§ **Brief**
Excluding any images, copy all of the lines below precisely as written.
▼▼▼
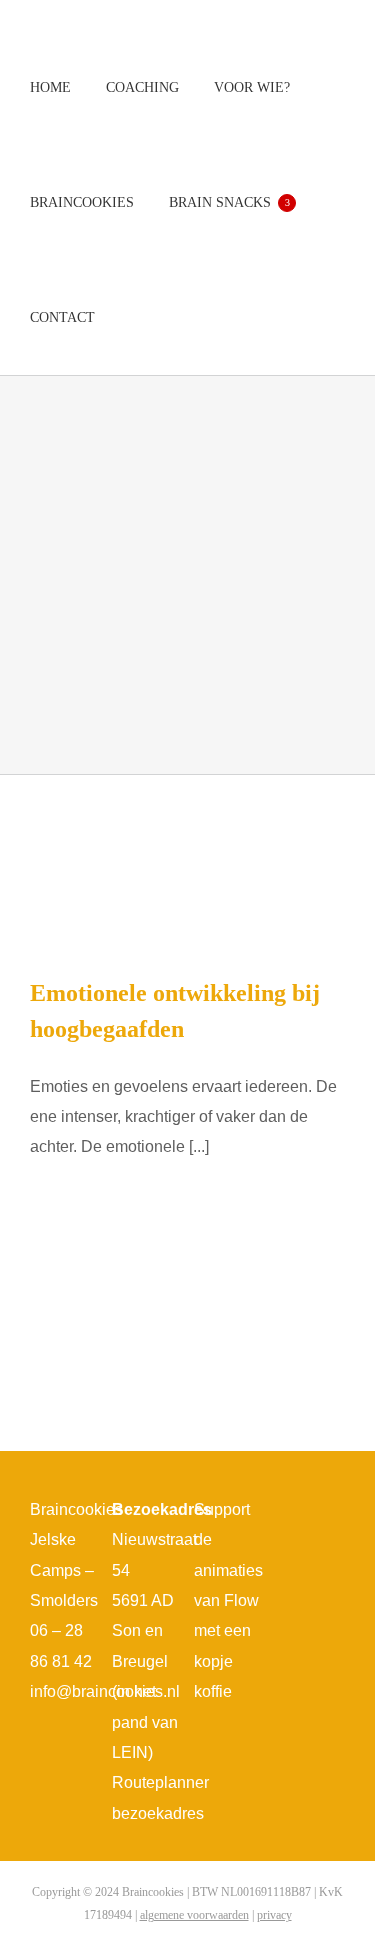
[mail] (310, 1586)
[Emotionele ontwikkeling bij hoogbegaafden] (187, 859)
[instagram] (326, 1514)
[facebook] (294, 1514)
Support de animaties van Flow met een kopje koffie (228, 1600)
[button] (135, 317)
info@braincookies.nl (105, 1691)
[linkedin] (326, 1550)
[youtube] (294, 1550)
▲▲▲
§ **Output**
[mail] (310, 1586)
[Emotionele ontwikkeling bij hoogbegaafden] (187, 859)
[instagram] (326, 1514)
[facebook] (294, 1514)
Support de animaties van Flow met een kopje koffie (228, 1600)
[button] (135, 317)
info@braincookies.nl (105, 1691)
[linkedin] (326, 1550)
[youtube] (294, 1550)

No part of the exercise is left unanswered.